● **TEXT PROVIDED**:
Tuesday, 6 November 2018

Monarchy by David Starkey


Monarchy: from the Middle Ages to Modernity by David Starkey
Published by HarperCollins in 2006.

I registered my copy of this book at BookCrossing.com

How I got this book:
Borrowed from my partner

My rating: 3 of 5 stars

Check for Monarchy in these bookstores:

The Book Depository
Wordery
Waterstones
Amazon US / Amazon UK

David Starkey’s magisterial new book Monarchy charts the rise of the British crown from the insurgency of the War of the Roses, through the glory and dangers of the Tudors, to the insolvency of the Stuarts and chaos of the English Civil War, the execution of Charles I, the rule of a commoner who was ‘king in all but name’, the importing of a German dynasty, and the coming-to-terms with modernity under the wise guidance of another German, Victoria’s Prince Consort Albert. An epilogue brings to story up to the present and asks questions about the future.

The crown of England is the oldest surviving political institution in Europe. And yet, throughout this book Starkey emphasises the Crown’s endless capacity to reinvent itself to circumstances and reshape national polity whilst he unmasks the personalities and achievements, the defeats and victories, which lie behind the kings and queens of British history.

● **RECORD EXCERPTS**:
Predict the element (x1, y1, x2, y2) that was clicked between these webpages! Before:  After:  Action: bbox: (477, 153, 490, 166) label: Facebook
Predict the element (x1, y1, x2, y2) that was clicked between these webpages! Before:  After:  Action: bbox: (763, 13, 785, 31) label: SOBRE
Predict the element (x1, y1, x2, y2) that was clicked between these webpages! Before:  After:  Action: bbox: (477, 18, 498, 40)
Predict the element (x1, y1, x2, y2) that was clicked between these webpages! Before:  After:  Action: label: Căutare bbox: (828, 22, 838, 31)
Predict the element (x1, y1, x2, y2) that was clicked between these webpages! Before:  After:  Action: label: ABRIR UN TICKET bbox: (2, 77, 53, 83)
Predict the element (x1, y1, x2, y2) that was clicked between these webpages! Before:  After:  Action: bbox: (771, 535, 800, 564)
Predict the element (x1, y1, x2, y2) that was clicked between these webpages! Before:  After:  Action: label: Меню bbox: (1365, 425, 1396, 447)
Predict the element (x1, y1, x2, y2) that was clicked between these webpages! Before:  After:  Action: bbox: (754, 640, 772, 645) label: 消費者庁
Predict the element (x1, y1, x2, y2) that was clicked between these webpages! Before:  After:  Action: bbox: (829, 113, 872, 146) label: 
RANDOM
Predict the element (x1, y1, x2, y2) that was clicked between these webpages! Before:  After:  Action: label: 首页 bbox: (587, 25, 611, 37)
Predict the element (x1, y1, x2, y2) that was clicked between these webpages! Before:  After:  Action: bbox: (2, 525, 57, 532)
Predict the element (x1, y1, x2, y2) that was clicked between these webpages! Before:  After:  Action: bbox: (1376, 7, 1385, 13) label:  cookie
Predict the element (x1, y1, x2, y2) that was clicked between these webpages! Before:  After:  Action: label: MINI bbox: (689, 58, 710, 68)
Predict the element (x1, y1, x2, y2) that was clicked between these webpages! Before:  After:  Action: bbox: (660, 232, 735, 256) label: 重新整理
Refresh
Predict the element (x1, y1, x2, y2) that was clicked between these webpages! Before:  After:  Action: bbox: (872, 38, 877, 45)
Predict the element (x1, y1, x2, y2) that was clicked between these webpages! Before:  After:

● **TASKS TO COMPLETE**:
1 - Who published the book discussed in the post about Starkey's Monarchy, and in what year?
2 - Resume the post about Starkey's Monarchy, picking up right after its final sentence.

● **OUTPUTS BY TASK**:
1 - HarperCollins published it in 2006.

2 -
Each of these monarchs has contributed, in their own way, to the religion, geography, laws, language and government that we currently live with today. In this book,Starkey demonstrates exactly how these states were arrived at, how these monarchs subtly influenced each other, which battles were won and why, whose whim or failure caused religious tradition to wither or flourish, and which monarchs, through their acumen and strength or single minded determination came to enforce the laws of England.

With his customary authority and verve, David Starkey reignites these personalities to produce an entertaining and masterful account of these figures whose many victories and failures are the building blocks upon which Britain today is built. Far more than a biography of kings and queens, ‘Monarchy’ is a radical reappraisal of British nationhood, culture and politics, shown through the most central institution in British life.

I remember reading Monarchy when it first was published and it is cram packed with information. However, there is so much to learn and (not!) remember that a second reading seven years later felt encountering like a new book.

I like David Starkey's writing style which is often drily humorous. Having also read his book solely about Elizabeth I shortly before Monarchy, much of the early section was familiar. However, he gives plenty of space to the shorter reigned monarchs and I was very interested in how much of the 'divine' hereditary succession was actually the result of political wrangling behind the scenes. The seemingly incessant violent disputes between the opposing Christian factions of Catholics and Protestants was in some respects hard to fathom - they're all supposed to be the same overall faith aren't they?!

As non-fiction books of this topic go, Monarchy is far more accessible than many and, as an overview or to inspire more in depth study, I'd recommend the read.


Search Lit Flits for more:
Books by David Starkey / History books / Books from England

6 comments:

  1. I like watching David Starkey's TV docs and I enjoyed the book he wrote on Henry VIII and his wives.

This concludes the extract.